(Records from a data collection)
┏━━
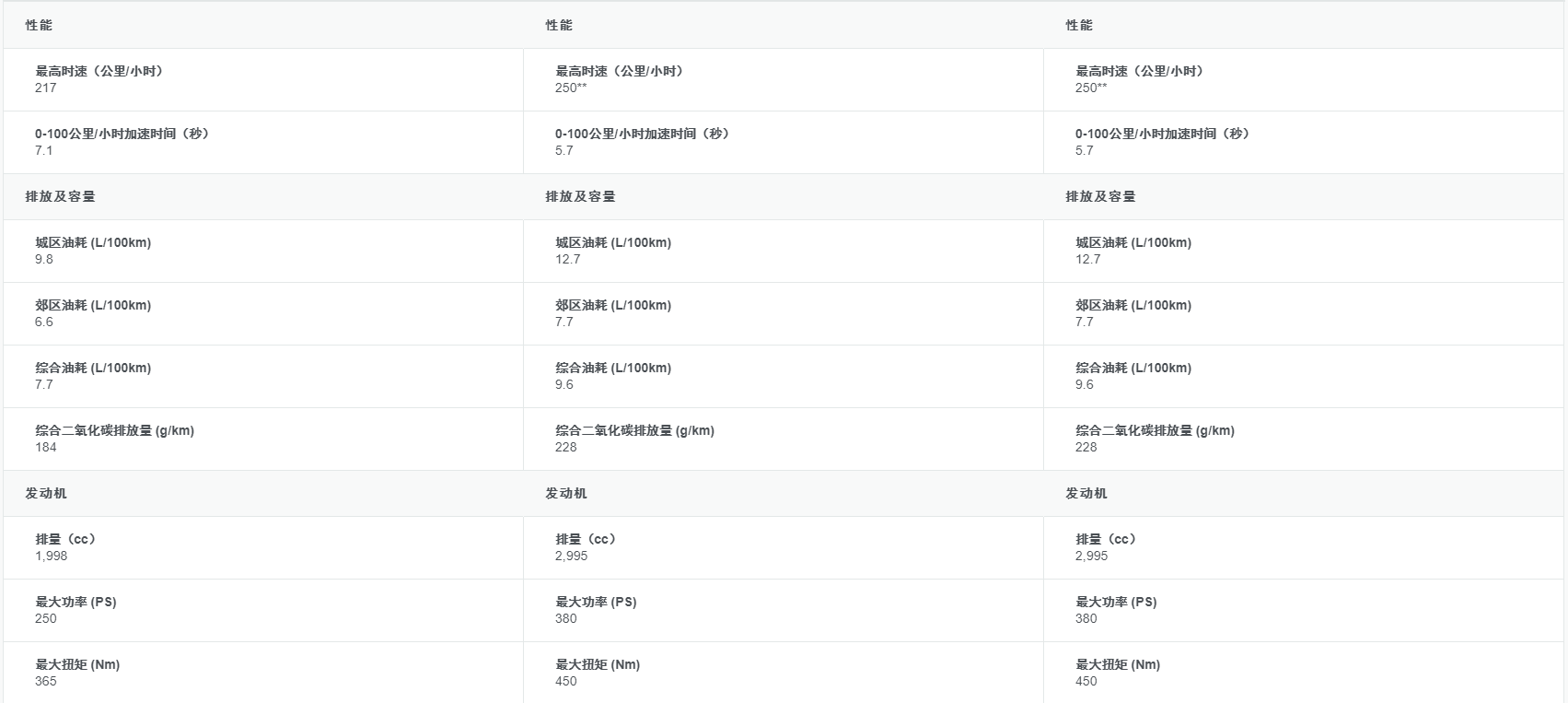
Task: Click the 发动机 section header in the right column
Action: 1086,493
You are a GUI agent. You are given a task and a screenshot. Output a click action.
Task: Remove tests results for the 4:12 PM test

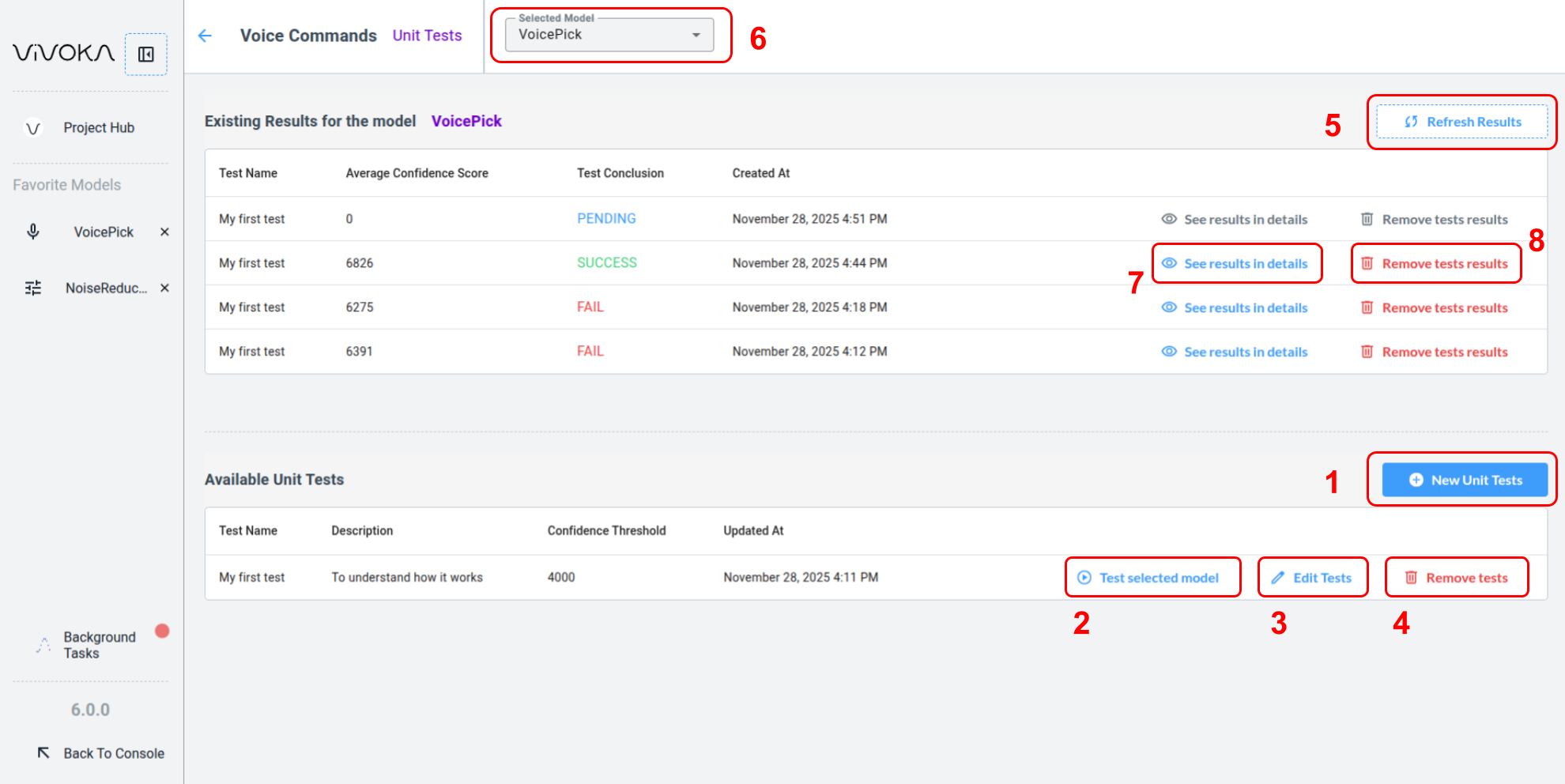pos(1435,352)
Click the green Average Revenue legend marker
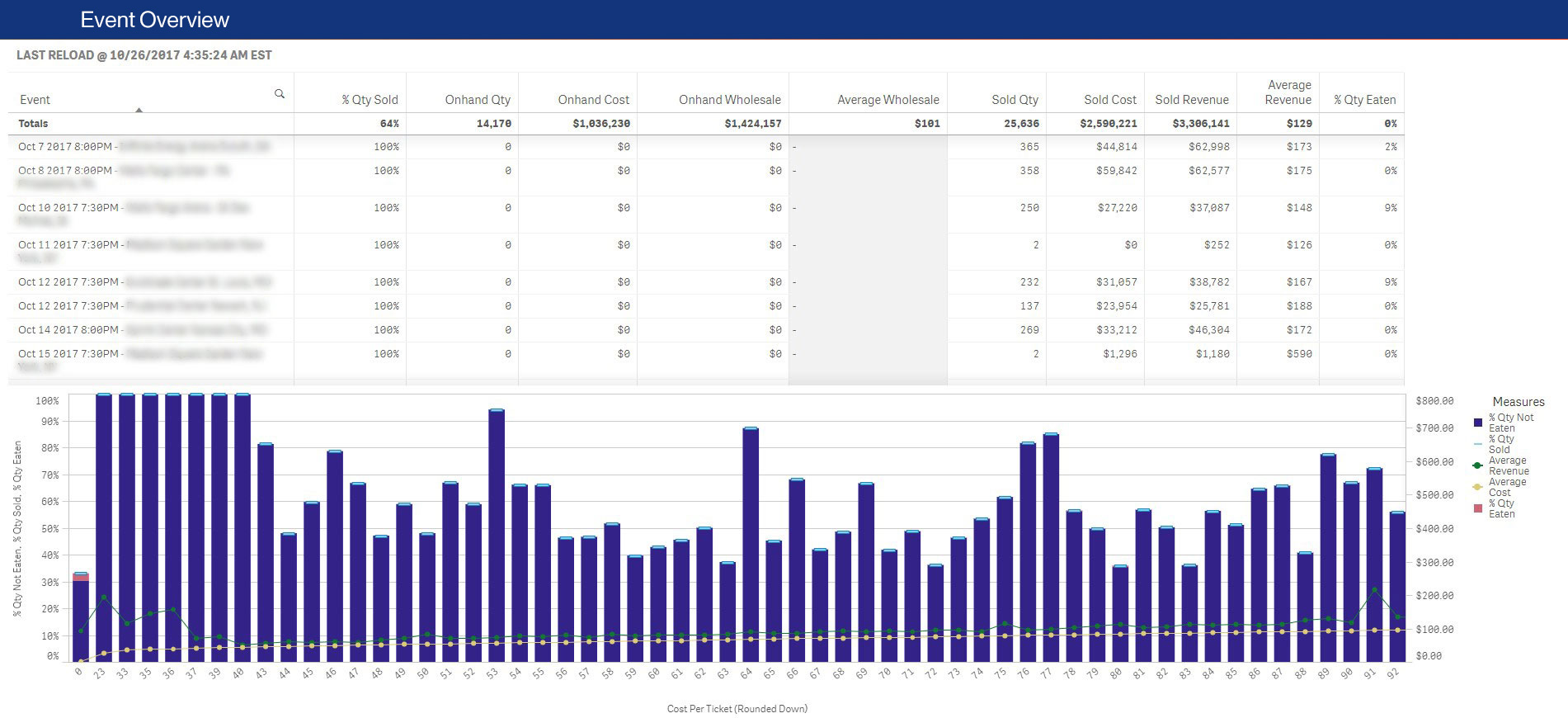 coord(1477,465)
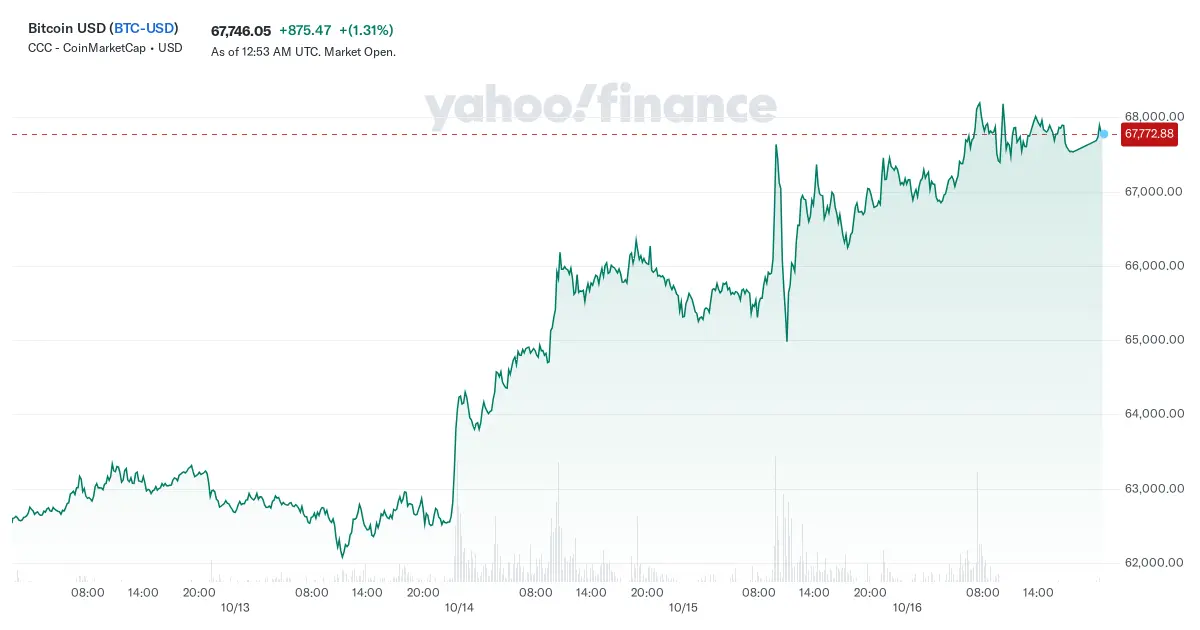Image resolution: width=1200 pixels, height=630 pixels.
Task: Click the 63,000.00 y-axis label
Action: click(x=1155, y=489)
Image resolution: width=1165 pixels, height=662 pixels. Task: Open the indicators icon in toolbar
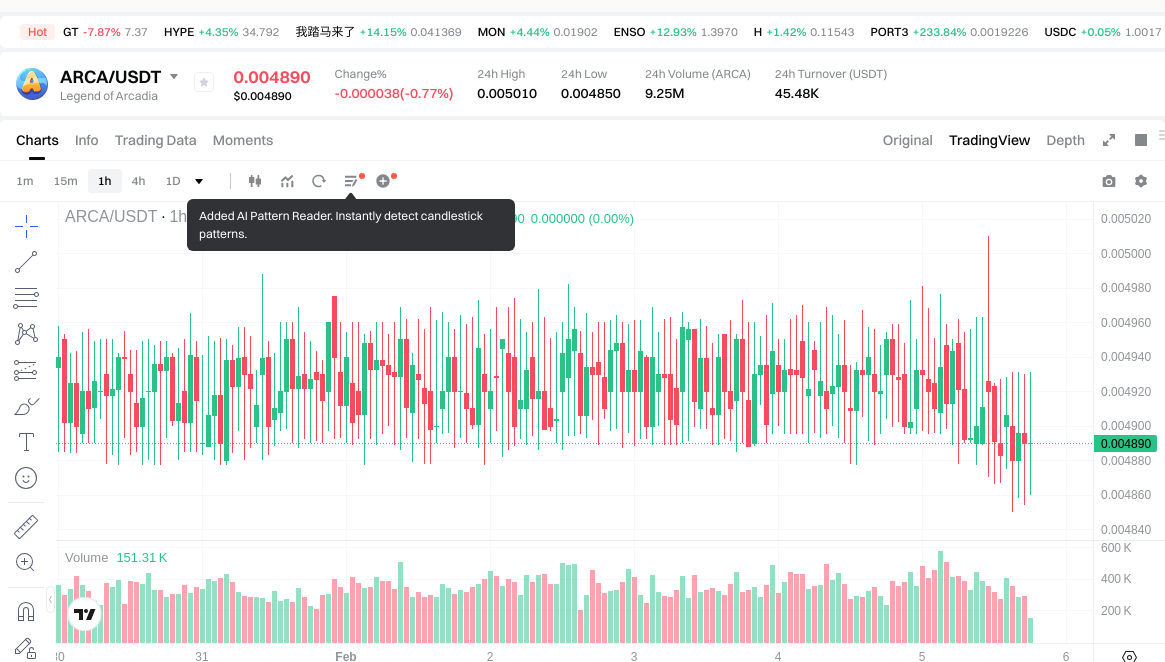pos(287,181)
┗━━
ABOUT THIS EXERCISE:
Beginning with the line that has "Click the green Average Revenue legend marker", repeat each remaining line of the data above word for word, keeping pictures out.

ANSWER BELOW:
Click the green Average Revenue legend marker
 coord(1477,465)
Image resolution: width=1200 pixels, height=630 pixels.
Task: Click the 63,000.00 y-axis label
Action: click(x=1155, y=489)
Image resolution: width=1165 pixels, height=662 pixels. Task: Open the indicators icon in toolbar
pos(287,181)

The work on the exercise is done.